INTENSIVE SEARCH ACTIVITIES

Once all ADL links were reviewed, the final phase of MSS processing was to conduct an intensive clerical search for persons and dwellings not matched as a result of ADL-enabled processing. This was done by searching CLWs (and neighbouring CLWs) for addresses provided by respondents during the PES interview (search addresses), in order to locate possible Census forms where that person was included. This followed 2006 methodology, which is described in Census of Population and Housing - Undercount, 2006 (cat. no. 2940.0) and Census of Population and Housing - Details of Undercount, 2006 (cat. no. 2940.0).


MSS QUALITY ASSURANCE AND ADJUDICATION PROCESSES

To ensure the accuracy of MSS processing, quality assurance (QA) procedures were used in the match and search process whereby all PES records processed in MSS were processed a second time by a different clerk. There was no identifier on the workloads that allowed the PES processors to know whether they were processing an 'original' or a QA workload. Where the initial and the QA processing outcomes corresponded, the initial match status was accepted. Where there was a discrepancy between the initial match status and the QA match status, the records were flagged for adjudication by a senior officer who reviewed all information and determined which match status was correct. Where both the initial and QA records were deemed to be inaccurate, the adjudicator reprocessed the record.

The QA process was also useful in identifying potential processing issues or areas where processors were having difficulty. This allowed ongoing feedback to be provided to the PES processors and contributed to the overall quality assurance of PES processing.


DISCRETE INDIGENOUS COMMUNITY PROCESSING

MSS processing for discrete Indigenous communities followed the 2006 approach and involved searching the entire community for a person match, rather than just searching within a single dwelling. Person matching in discrete Indigenous communities used the same rules for determining a match as in the mainstream component, but allowed for the use of up to two alternate names for each person when matching on name.

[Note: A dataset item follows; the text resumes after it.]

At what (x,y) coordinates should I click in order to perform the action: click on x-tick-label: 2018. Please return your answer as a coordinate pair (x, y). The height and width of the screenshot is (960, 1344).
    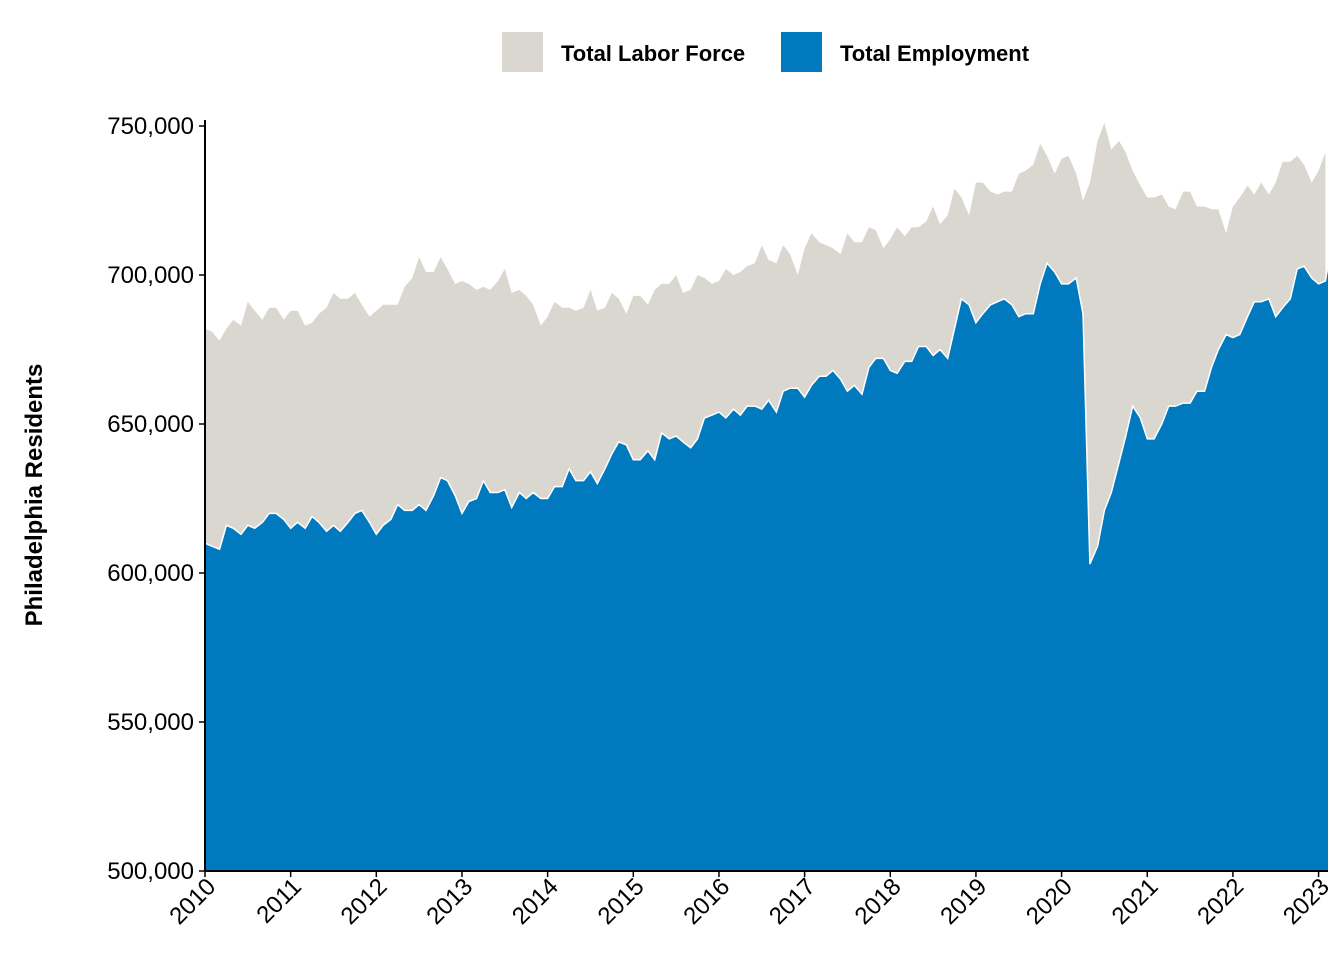
    Looking at the image, I should click on (878, 902).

CONFIDENCE OF MATCH DECISIONS

Table 18 shows the matching outcomes from the 2011 PES linking and matching processing. Of the 94,539 total mainstream matches, 52,398 (or 59.8%) were matched without clerical review, 34,653 (or 39.5%) were matched after clerical review of ADL links, with the remaining 594 (or 0.7%) matched as a result of intensive search processing.

18 MATCHING OUTCOMES(a) - 2011

Matches
no.
%

Mainstream
Matched
Used in estimation
ADL Platinum (not clerically reviewed)
51 791
59.9
ADL Silver (clerically reviewed)
34 081
39.4
Intensive search
549
0.6
Not used in estimation
ADL Platinum (not clerically reviewed)
607
49.6
ADL Silver (clerically reviewed)
572
46.7
Intensive search
45
3.7
Total matched
ADL Platinum (not clerically reviewed)
52 398
59.8
ADL Silver (clerically reviewed)
34 653
39.5
Intensive search
594
0.7
Not matched
6 894
7.1
Total mainstream
94 539
100.0
ICF
Matched
2 528
87.1
Not matched
373
12.9
Total ICF
2 901
100.0
Total
97 440
100.0

(a) This table includes multiple matches for persons matched more than once. Therefore, totals do not sum to the total number of matched persons.



STATISTICAL IMPACT STUDY PROCESSING

In order to assess the impact of ADL on 2011 PES estimates, a Statistical Impact Study was conducted during linking and matching processing. For further information see the Statistical Impact of ADL Technical Note (in Explanatory Notes).